> _Aim of the exercise_
Copy out exactly the lines beginning with the one that contains "How do I perform: Click the Client" and ending at the last line of the listing, skipping any pictures.
++++++++++++++++++++
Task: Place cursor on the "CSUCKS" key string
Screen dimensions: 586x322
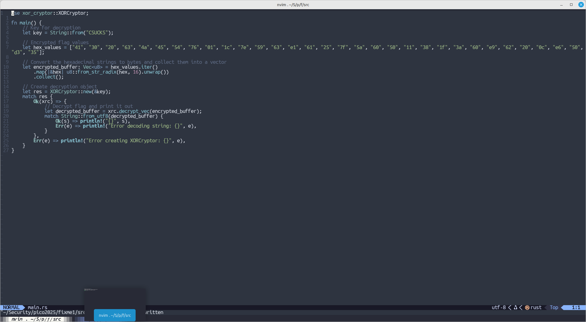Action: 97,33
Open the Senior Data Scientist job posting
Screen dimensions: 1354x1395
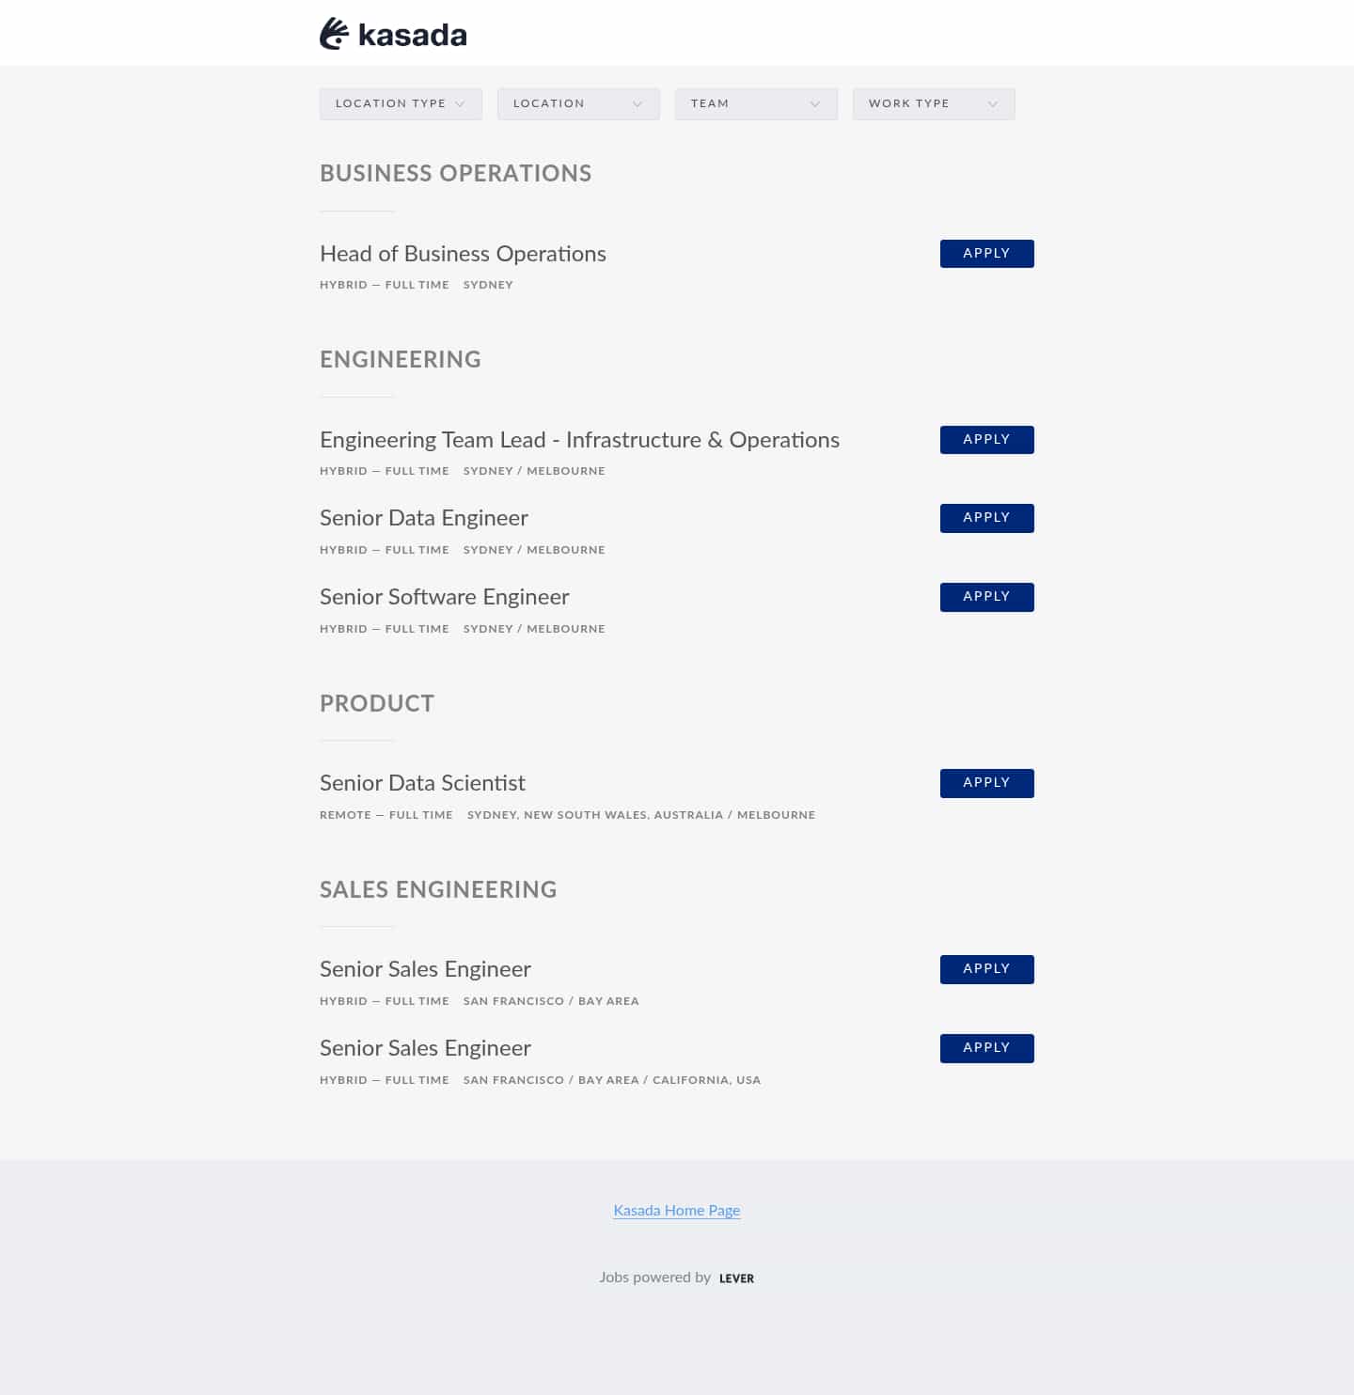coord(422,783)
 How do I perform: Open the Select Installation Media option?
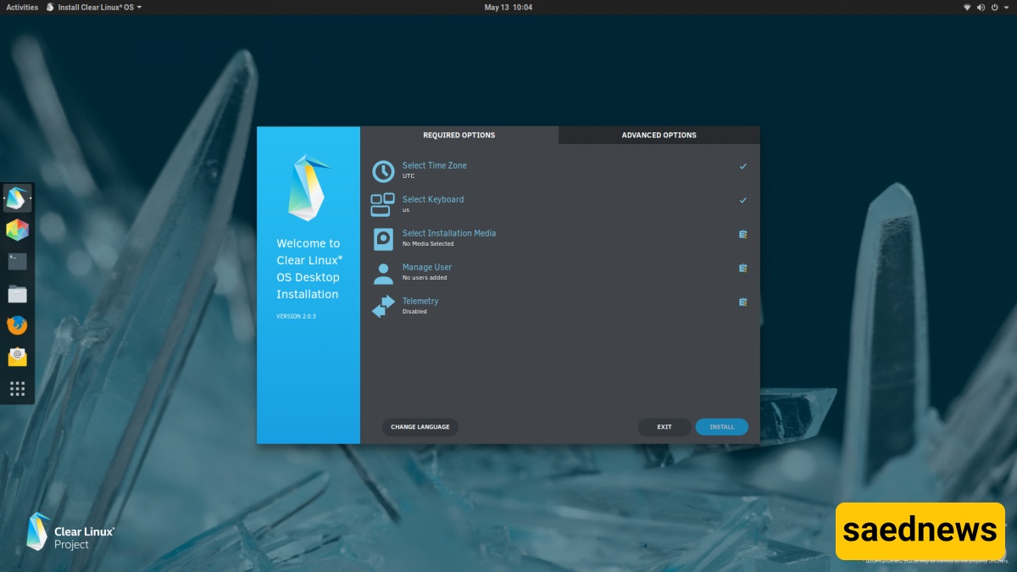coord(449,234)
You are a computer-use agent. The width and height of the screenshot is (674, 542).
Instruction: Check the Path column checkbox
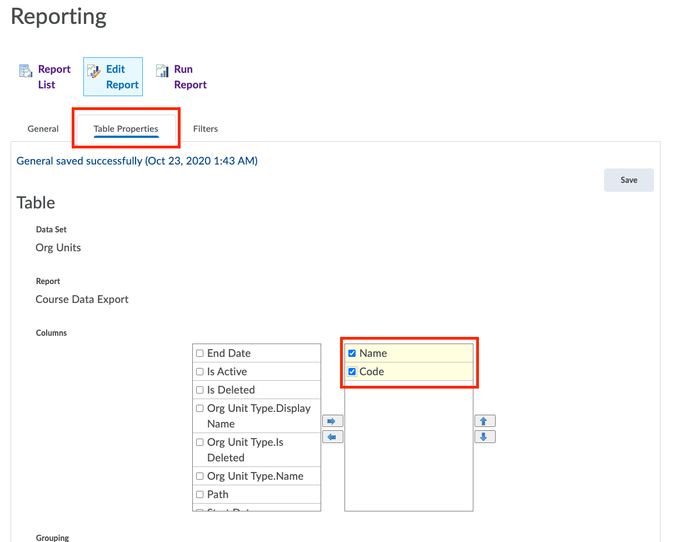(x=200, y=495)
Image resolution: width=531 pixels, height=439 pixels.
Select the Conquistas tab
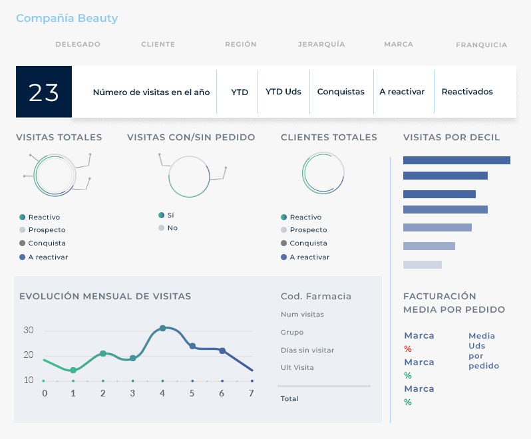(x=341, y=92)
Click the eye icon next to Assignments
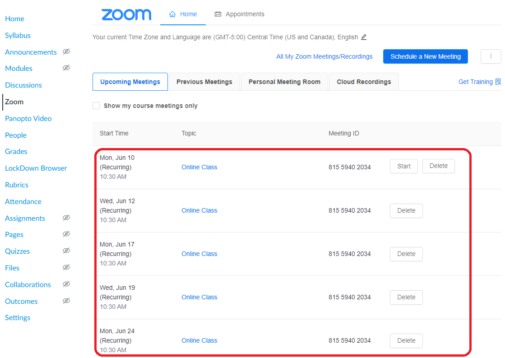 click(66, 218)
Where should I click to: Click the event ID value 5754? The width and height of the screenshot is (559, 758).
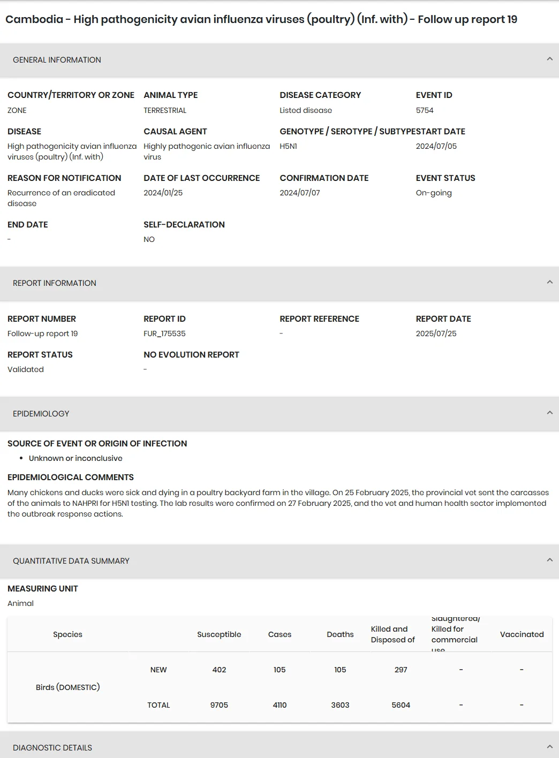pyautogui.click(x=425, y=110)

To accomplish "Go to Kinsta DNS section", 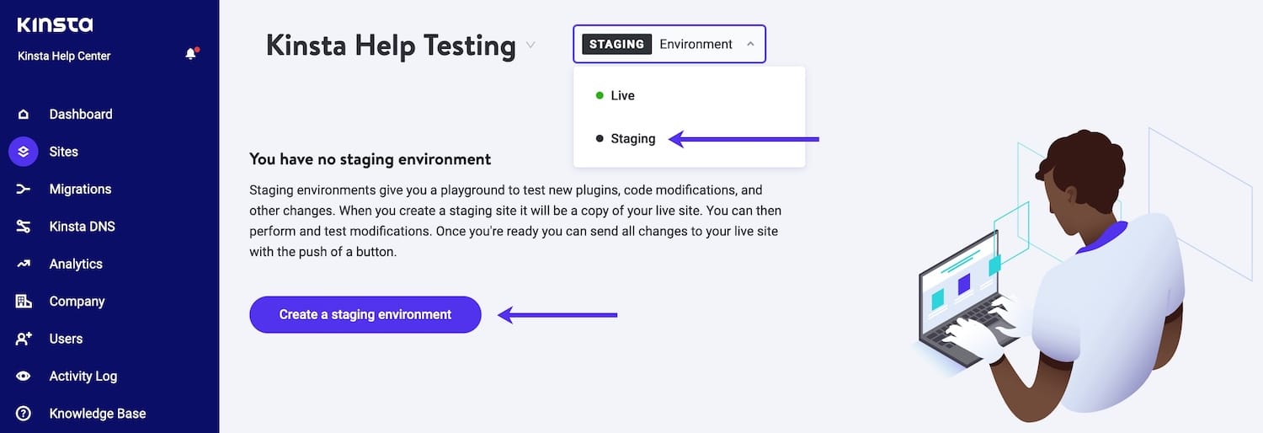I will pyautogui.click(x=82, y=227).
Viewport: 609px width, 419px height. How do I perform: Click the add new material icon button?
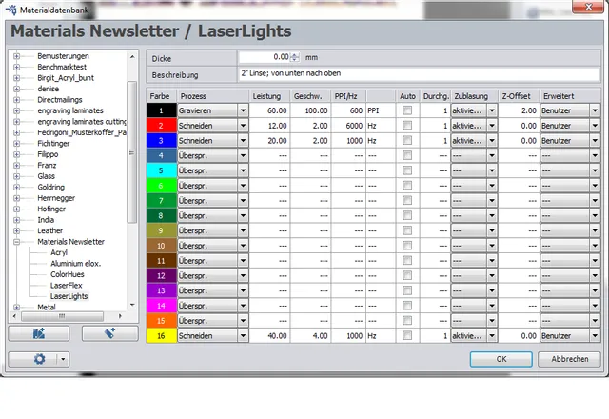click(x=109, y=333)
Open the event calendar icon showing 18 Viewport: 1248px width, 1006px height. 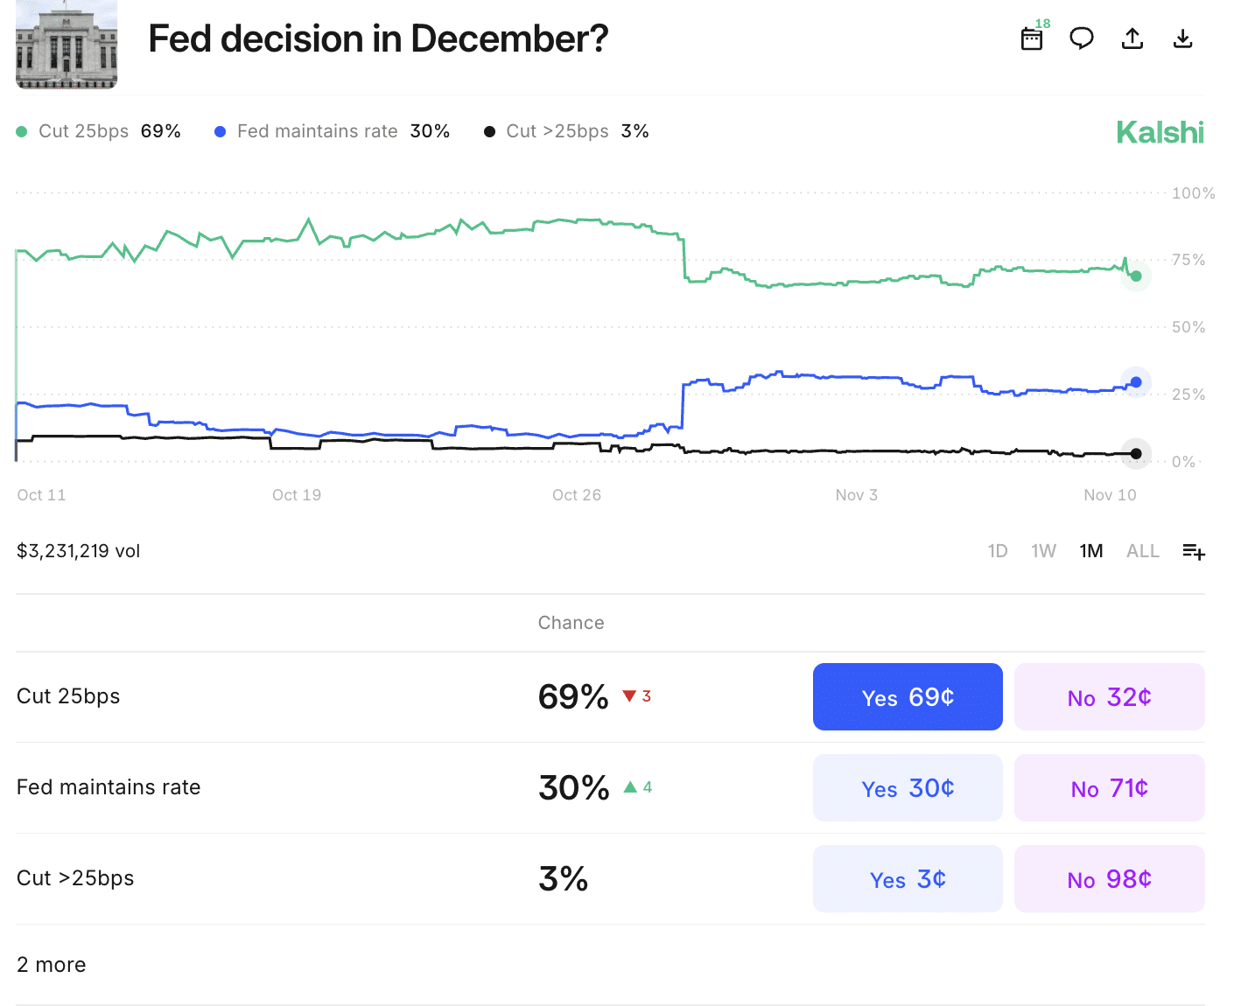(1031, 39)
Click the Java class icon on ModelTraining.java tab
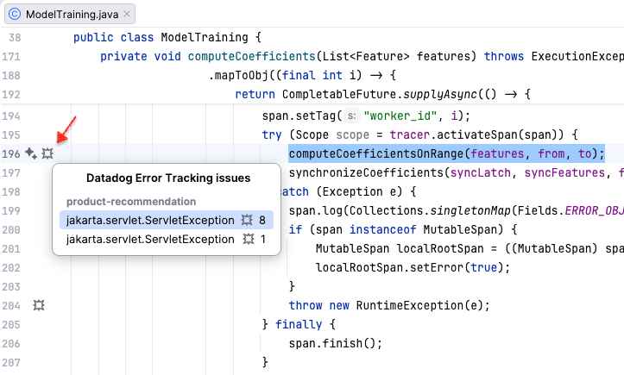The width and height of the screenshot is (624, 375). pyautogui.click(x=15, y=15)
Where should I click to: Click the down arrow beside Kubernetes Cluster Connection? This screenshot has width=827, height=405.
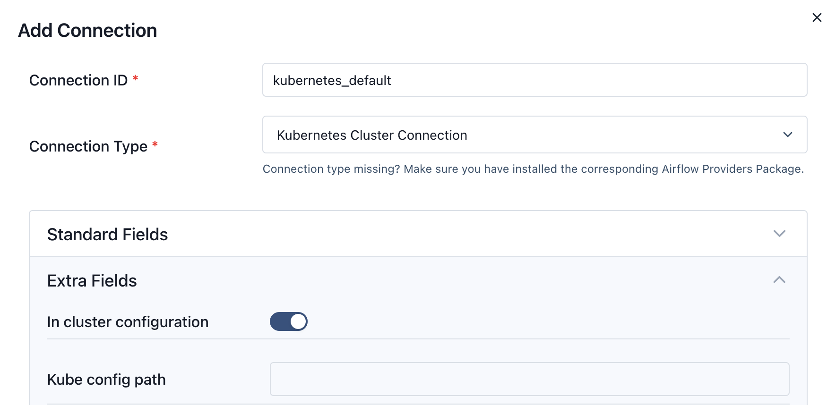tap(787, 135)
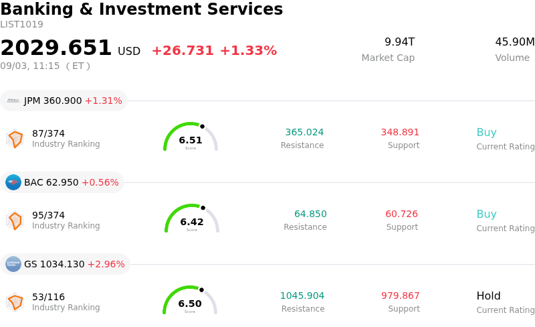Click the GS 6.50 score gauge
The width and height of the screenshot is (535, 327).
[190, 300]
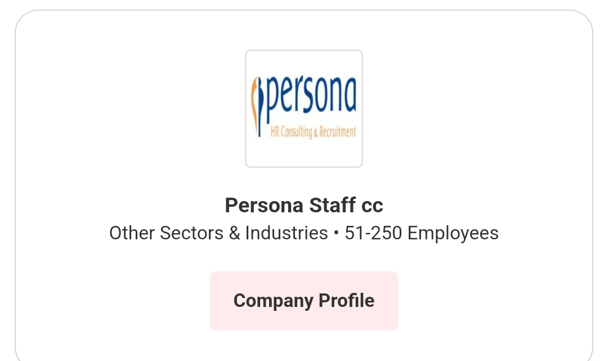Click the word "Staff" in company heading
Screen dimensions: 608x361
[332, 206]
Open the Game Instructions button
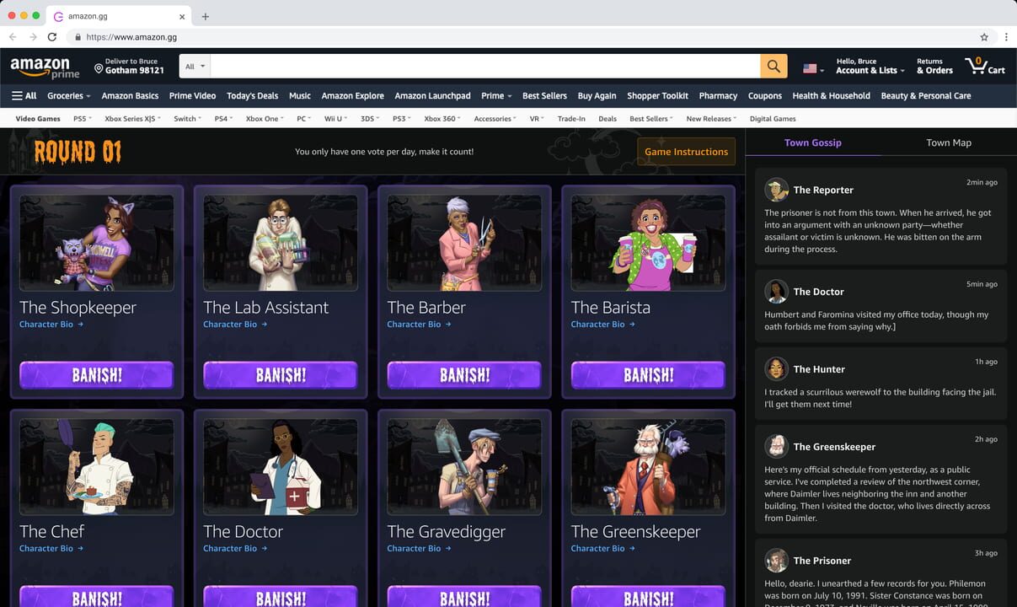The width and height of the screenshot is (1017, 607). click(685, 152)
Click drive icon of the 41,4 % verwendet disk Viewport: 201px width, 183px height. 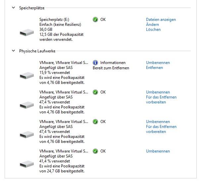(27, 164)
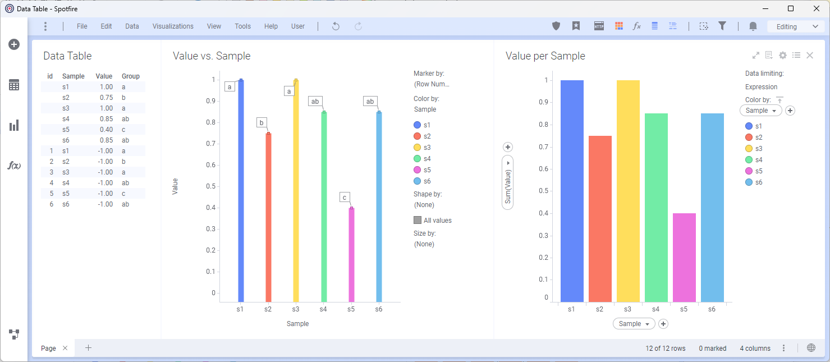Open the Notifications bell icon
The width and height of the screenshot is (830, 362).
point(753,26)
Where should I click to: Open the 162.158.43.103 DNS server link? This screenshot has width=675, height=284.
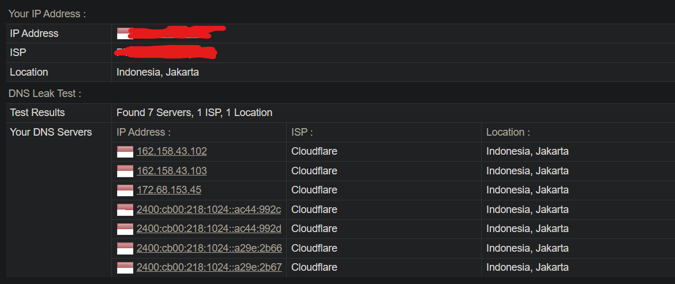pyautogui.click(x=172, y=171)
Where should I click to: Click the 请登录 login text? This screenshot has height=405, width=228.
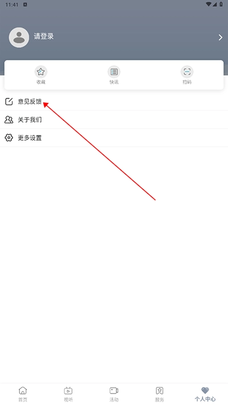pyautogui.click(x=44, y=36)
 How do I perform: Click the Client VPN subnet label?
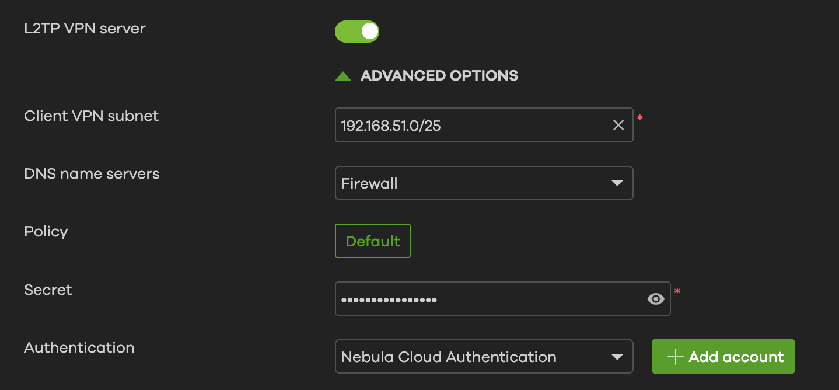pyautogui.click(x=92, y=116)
++++++++++++++++++++
> _Result_
 How do I perform: Click the Client VPN subnet label?
pyautogui.click(x=92, y=116)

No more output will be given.